— Records to process —
↓↓↓
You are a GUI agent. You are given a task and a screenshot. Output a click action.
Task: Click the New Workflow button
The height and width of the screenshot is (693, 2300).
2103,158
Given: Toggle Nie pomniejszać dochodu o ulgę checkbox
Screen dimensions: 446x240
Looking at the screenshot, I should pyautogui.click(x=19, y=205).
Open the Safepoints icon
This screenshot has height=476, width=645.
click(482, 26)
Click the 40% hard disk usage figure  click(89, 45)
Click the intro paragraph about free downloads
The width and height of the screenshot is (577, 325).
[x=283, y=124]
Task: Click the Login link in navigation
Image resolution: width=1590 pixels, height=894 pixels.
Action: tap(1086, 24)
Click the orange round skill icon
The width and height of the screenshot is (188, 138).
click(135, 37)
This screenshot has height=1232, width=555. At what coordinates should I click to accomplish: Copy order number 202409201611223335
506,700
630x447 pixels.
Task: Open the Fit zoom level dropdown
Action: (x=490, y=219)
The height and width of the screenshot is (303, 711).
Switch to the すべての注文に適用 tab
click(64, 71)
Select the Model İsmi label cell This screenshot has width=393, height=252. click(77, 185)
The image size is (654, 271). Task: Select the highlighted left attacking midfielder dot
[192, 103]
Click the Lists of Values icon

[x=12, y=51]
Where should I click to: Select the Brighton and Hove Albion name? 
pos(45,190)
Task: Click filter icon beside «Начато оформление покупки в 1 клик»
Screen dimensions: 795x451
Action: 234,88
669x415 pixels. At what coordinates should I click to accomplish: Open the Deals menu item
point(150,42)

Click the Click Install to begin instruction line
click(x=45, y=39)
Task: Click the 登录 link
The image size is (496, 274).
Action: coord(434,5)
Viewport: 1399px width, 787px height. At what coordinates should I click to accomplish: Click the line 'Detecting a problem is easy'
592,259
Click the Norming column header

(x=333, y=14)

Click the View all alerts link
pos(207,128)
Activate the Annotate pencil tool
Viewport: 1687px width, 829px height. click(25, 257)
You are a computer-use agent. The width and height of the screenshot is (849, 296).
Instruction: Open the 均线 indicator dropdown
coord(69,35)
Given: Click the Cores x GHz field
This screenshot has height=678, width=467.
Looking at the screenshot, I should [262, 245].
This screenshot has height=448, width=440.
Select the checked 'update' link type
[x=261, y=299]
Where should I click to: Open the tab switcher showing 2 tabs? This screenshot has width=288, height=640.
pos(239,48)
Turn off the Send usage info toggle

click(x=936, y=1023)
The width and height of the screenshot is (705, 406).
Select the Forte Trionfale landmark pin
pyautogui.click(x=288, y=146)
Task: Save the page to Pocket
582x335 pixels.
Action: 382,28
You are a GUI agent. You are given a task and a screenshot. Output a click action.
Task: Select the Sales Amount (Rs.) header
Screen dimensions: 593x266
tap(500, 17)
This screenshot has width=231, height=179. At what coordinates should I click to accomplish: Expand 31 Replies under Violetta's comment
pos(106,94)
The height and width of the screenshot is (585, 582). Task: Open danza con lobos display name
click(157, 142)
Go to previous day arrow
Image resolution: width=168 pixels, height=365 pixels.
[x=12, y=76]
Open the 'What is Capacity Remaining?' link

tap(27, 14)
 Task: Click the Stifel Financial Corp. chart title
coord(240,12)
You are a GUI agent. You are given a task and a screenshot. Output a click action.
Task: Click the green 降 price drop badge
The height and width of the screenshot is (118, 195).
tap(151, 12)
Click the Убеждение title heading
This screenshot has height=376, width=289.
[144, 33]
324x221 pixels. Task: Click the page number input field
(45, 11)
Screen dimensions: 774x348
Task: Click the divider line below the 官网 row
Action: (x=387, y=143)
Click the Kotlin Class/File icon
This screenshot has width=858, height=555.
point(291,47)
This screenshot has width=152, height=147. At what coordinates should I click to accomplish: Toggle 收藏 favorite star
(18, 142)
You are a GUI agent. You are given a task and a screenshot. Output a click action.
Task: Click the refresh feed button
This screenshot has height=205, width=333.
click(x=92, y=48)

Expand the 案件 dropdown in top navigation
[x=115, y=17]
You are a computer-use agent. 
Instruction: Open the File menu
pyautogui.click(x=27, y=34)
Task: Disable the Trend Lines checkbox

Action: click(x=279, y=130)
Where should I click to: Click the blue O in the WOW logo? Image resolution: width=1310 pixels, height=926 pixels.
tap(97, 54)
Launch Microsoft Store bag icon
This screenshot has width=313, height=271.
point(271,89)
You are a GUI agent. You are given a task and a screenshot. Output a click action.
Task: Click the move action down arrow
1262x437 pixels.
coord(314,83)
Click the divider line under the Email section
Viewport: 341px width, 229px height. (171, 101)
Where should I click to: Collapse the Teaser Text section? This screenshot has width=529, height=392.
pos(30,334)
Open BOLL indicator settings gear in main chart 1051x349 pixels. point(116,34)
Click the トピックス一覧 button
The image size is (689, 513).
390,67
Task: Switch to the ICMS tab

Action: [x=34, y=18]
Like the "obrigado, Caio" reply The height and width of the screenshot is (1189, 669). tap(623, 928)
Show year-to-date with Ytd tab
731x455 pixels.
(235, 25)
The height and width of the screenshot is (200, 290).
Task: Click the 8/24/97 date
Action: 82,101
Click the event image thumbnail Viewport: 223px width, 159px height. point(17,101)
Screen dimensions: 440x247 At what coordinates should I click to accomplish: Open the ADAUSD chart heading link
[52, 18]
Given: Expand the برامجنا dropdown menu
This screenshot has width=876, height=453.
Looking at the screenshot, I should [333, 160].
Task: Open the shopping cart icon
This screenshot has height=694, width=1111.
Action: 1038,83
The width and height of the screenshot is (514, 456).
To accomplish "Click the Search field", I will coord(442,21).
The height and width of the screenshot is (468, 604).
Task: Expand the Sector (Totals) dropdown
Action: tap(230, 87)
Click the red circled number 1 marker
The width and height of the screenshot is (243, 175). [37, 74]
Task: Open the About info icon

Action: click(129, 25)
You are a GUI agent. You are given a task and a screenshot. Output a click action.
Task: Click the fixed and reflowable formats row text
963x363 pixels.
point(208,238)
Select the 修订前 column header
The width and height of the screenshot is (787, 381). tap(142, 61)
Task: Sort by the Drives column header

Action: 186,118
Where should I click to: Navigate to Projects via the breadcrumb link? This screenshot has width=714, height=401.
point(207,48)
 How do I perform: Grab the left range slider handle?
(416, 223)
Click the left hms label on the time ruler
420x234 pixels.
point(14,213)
↑↑↑
— What you will do —
Look above for the line containing "Task: Open the About info icon". From there to the final line of the entries, repeat every line exactly.

— Solution to this exercise —
Task: Open the About info icon

Action: click(129, 25)
You are a GUI agent. You are given a task and a screenshot. Output a click action.
Task: Click the fixed and reflowable formats row text
963x363 pixels.
point(208,238)
Select the 修订前 column header
The width and height of the screenshot is (787, 381). tap(142, 61)
Task: Sort by the Drives column header

Action: 186,118
Where should I click to: Navigate to Projects via the breadcrumb link? This screenshot has width=714, height=401.
point(207,48)
 How do I perform: Grab the left range slider handle?
(416, 223)
Click the left hms label on the time ruler
420x234 pixels.
point(14,213)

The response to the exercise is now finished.